## Problem details
Pick out every line of the items below that contains the string "size", treating uppercase and lowercase as distinct.

□ □ □ □

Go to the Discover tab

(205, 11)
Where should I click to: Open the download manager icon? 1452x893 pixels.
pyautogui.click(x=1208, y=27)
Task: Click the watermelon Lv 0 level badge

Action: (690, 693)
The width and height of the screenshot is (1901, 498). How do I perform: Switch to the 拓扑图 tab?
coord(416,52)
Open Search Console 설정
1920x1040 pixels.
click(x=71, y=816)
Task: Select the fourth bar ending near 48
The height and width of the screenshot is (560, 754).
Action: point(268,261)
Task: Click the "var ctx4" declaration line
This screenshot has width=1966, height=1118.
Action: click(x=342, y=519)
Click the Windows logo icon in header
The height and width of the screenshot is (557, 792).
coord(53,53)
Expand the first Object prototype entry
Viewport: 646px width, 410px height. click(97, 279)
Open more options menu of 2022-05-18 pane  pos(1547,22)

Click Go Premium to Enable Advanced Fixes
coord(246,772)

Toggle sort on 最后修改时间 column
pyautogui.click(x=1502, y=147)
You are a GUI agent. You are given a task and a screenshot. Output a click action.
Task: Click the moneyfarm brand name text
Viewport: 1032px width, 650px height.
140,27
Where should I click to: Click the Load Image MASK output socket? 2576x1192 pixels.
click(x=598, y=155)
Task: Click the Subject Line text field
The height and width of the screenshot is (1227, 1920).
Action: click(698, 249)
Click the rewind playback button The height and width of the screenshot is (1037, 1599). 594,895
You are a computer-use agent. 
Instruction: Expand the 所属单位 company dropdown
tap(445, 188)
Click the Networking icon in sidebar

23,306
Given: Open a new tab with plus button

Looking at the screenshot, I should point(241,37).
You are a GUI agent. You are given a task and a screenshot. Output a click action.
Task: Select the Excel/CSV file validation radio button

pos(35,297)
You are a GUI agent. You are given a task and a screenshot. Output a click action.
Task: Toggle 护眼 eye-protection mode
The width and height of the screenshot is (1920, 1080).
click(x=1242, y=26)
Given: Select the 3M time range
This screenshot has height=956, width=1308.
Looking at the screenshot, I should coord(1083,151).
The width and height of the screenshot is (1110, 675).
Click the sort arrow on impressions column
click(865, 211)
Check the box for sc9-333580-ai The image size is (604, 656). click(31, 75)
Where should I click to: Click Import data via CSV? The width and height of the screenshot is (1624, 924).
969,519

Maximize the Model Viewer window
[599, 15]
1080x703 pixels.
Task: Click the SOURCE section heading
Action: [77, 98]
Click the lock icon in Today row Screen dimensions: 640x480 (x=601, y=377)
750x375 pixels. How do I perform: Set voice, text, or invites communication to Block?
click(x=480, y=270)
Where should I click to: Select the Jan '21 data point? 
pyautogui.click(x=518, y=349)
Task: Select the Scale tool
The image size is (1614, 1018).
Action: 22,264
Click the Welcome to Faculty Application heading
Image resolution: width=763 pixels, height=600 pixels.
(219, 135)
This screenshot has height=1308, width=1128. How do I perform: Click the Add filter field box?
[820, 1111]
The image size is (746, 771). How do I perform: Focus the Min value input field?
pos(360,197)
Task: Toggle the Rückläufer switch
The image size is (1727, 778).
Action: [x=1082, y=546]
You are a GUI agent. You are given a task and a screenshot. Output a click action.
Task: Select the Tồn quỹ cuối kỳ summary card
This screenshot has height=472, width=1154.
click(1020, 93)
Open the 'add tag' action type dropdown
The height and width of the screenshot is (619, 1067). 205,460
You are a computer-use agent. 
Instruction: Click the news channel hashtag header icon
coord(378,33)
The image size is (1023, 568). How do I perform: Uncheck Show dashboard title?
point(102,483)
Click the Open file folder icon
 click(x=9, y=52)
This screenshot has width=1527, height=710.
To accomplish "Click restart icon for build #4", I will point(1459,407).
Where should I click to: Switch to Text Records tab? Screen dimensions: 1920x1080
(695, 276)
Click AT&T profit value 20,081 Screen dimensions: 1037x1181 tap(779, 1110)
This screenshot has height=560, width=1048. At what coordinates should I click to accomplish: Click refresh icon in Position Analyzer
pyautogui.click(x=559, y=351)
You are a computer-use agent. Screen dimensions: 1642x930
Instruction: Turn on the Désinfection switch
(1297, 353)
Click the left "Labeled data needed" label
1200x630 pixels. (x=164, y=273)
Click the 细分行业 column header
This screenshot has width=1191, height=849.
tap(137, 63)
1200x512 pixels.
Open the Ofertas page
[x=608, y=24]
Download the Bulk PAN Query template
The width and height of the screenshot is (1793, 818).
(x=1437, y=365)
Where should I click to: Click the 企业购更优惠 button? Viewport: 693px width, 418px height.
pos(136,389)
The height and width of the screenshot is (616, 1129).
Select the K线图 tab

□ □ □ □

## Result
Check the box for sc9-333580-ai The image size is (604, 656). click(31, 75)
The image size is (1614, 1018).
The image size is (746, 771). How do I perform: Focus the Min value input field?
The image size is (1727, 778).
The image size is (1023, 568). How do I perform: Uncheck Show dashboard title?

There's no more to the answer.